13

I want to filter a dataframe using a field which is defined in a variable, to select a value that is also in a variable. Say I have

df <- data.frame(V=c(6, 1, 5, 3, 2), Unhappy=c("N", "Y", "Y", "Y", "N"))
fld <- "Unhappy"
sval <- "Y"

The value I want would be df[df$Unhappy == "Y", ].

I've read the nse vignette to try use filter_ but can't quite understand it. I tried

df %>% filter_(.dots = ~ fld == sval)

which returned nothing. I got what I wanted with

df %>% filter_(.dots = ~ Unhappy == sval)

but obviously that defeats the purpose of having a variable to store the field name. Any clues please? Eventually I want to use this where fld is a vector of field names and sval is a vector of filter values for each field in fld.

Ricky
  • 4,616
  • 6
  • 42
  • 72

5 Answers5

16

You can try with interp from lazyeval

 library(lazyeval)
 library(dplyr)
 df %>%
     filter_(interp(~v==sval, v=as.name(fld)))
 #   V Unhappy
 #1 1       Y
 #2 5       Y
 #3 3       Y

For multiple key/value pairs, I found this to be working but I think a better way should be there.

  df1 %>% 
    filter_(interp(~v==sval1[1] & y ==sval1[2], 
           .values=list(v=as.name(fld1[1]), y= as.name(fld1[2]))))
 #  V Unhappy Col2
 #1 1       Y    B
 #2 5       Y    B

For these cases, I find the base R option to be easier. For example, if we are trying to filter the rows based on the 'key' variables in 'fld1' with corresponding values in 'sval1', one option is using Map.
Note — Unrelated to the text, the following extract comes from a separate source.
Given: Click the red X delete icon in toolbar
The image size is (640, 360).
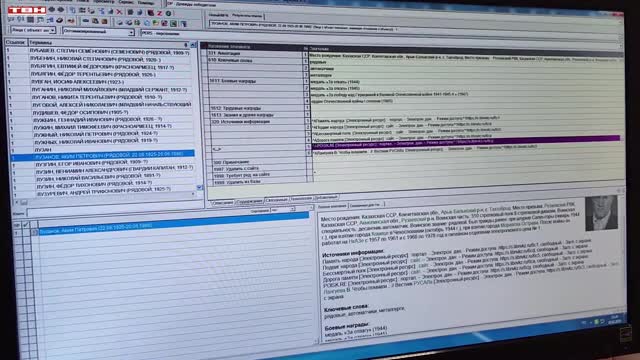Looking at the screenshot, I should click(x=119, y=12).
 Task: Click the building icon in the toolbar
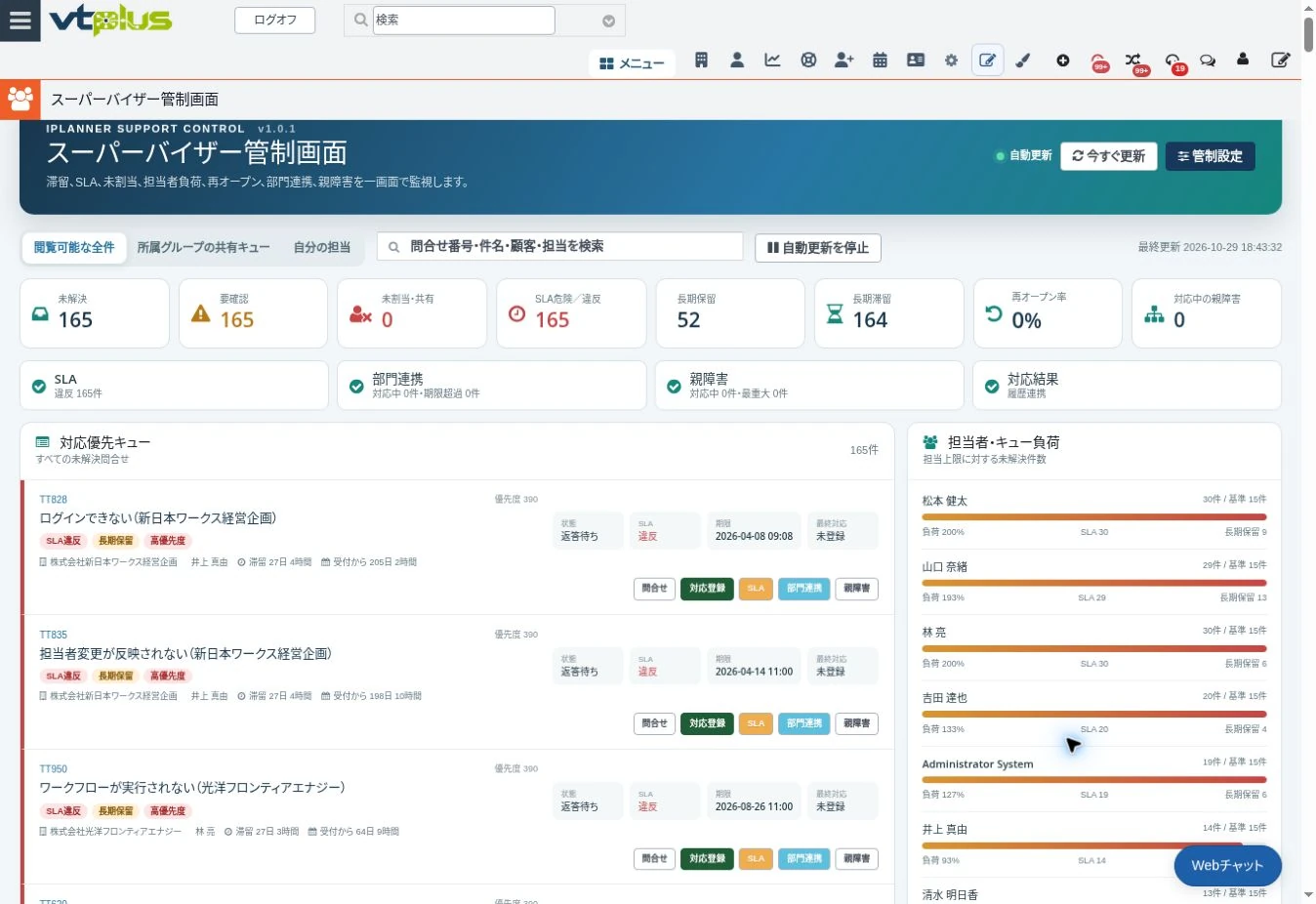[701, 61]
We subset the dataset (df1[fld1]) and apply the FUN (==) to each column of df1[f1d1] with corresponding value in 'sval1' and use the & with Reduce to get a logical vector that can be used to filter the rows of 'df1'.

 df1[Reduce(`&`, Map(`==`, df1[fld1],sval1)),]
 #   V Unhappy Col2
 # 2 1       Y    B
  #3 5       Y    B

data

df1 <- cbind(df, Col2= c("A", "B", "B", "C", "A"))
fld1 <- c(fld, 'Col2')
sval1 <- c(sval, 'B')    
akrun
  • 874,273
  • 37
  • 540
  • 662
  • you've [answered this before](http://stackoverflow.com/questions/24569154/use-variable-names-in-functions-of-dplyr) as follows, modified here to fit this post's names: `df %>% filter(get(fld, envir=as.environment(df))==sval)`. I just tried that, and it worked, too. – ulfelder Aug 01 '15 at 09:38
  • 1
    @ulfelder I got a comment in another post by Hadley that it is not better to use `get` . I don't have the link though. – akrun Aug 01 '15 at 09:40
10

Now, with rlang 0.4.0, it introduces a new more intuitive way for this type of use case:

packageVersion("rlang")
# [1] ‘0.4.0’

df <- data.frame(V=c(6, 1, 5, 3, 2), Unhappy=c("N", "Y", "Y", "Y", "N"))
fld <- "Unhappy"
sval <- "Y"

df %>% filter(.data[[fld]]==sval)

#OR
filter_col_val <- function(df, fld, sval) {
  df %>% filter({{fld}}==sval)
}

filter_col_val(df, Unhappy, "Y")

More information can be found at https://www.tidyverse.org/articles/2019/06/rlang-0-4-0/

Previous Answer

With dplyr 0.6.0 and later, this code works:

packageVersion("dplyr")
# [1] ‘0.7.1’

df <- data.frame(V=c(6, 1, 5, 3, 2), Unhappy=c("N", "Y", "Y", "Y", "N"))
fld <- "Unhappy"
sval <- "Y"

df %>% filter(UQ(rlang::sym(fld))==sval)

#OR
df %>% filter((!!rlang::sym(fld))==sval)

#OR
fld <- quo(Unhappy)
sval <- "Y"
df %>% filter(UQ(fld)==sval)

More about the dplyr syntax available at http://dplyr.tidyverse.org/articles/programming.html and the quosure usage in the rlang package https://cran.r-project.org/web/packages/rlang/index.html .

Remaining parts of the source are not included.